Niszowy system więc hakerzy itp. niezainteresowani syfieniem tegoż. NIE WARTO.
#29
Napisano 23 kwietnia 2010 - 19:38
A używa ktoś może Norton Internet Security? Czy widać spowolnienie systemu czy raczej "niewidzialnie" funkcjonuje?
#30
Napisano 23 kwietnia 2010 - 19:50
Nie do konca rozumiem dlaczego zainstalowanie Antywirusa to takie zło, jak to przedstawiacie? Co za roznica czy w tle dziala antywirus, klient poczty, czy jeszcze inny soft?
Rozumiem ze na Mac'u nie ma to wiekszego sensu, ale jaka jest wada posiadania antywirusa na PC? Nie łapie tego.. jakies logiczne uzasadnienie ktos moze podac, dlaczego "koniecznosc posiadania antywirusa" jest wadą Windowsa i złem wcielonym?
Od 3 lat nie mialem zadnego wirusa, trojana czy innego robala. Internetu uzywam tak jak mam na to ochote i nie wykraczam poza granice rozsadku przy korzystaniu z niego
Antyvira uzywam darmowego. Taki sam dziala na komputerach moich rodzicow i siostry, ktore skanuje na wszelki wypadek raz na rok - tez czysto .. niesamowite



#31
Napisano 24 kwietnia 2010 - 00:22
Tak. Jestem pewien, że przez Cyber Duck.
Nie mam innego klienta ftp.
Podmieniłem pliki index.html na serwerach. Wirus zniknął.

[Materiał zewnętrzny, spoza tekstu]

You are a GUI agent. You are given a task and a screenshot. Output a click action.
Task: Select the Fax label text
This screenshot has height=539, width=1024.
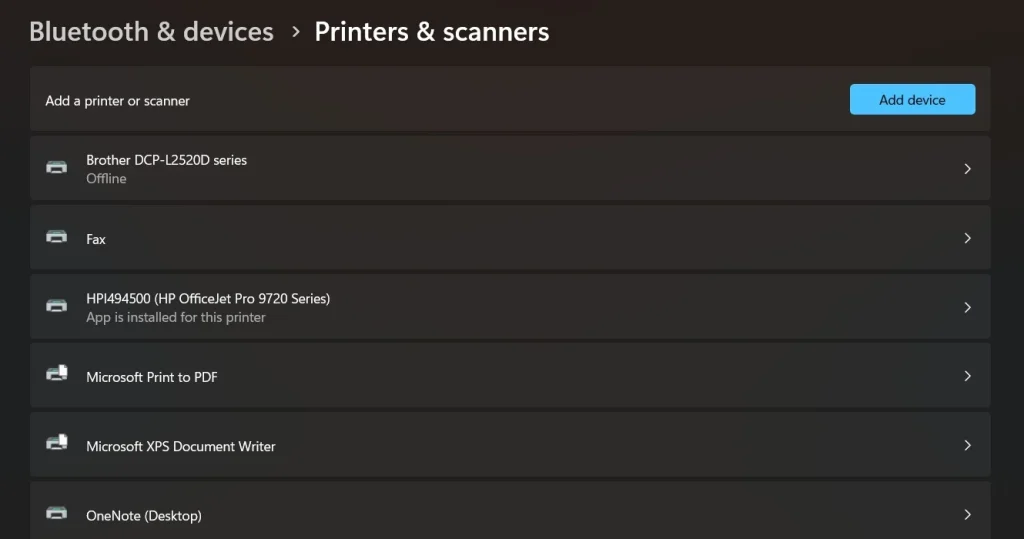click(96, 239)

Po paru dniach znowu był. [uzyskał hasło dostepu wcześniej].
Zmieniłem hasło i nie pozwalam CD zapisywać/odwoływać się do keychain, tylko za każdym razem wklepuję hasło do serwerów jednorazowo. Od tego momentu spokój.
Co do Cyber Duck. Od mniej więcej dwóch wersji zauważam gorsze działanie programu.
Działa wolniej, obciąża momentami procek. Coś się zepsuł... a był taki dobry, prosty.
Na wszelki wypadek:
Nie wchodzę na redtube, nie ściągam muzyki [uznaję tylko audio CD], nie zasysam programów.
etc.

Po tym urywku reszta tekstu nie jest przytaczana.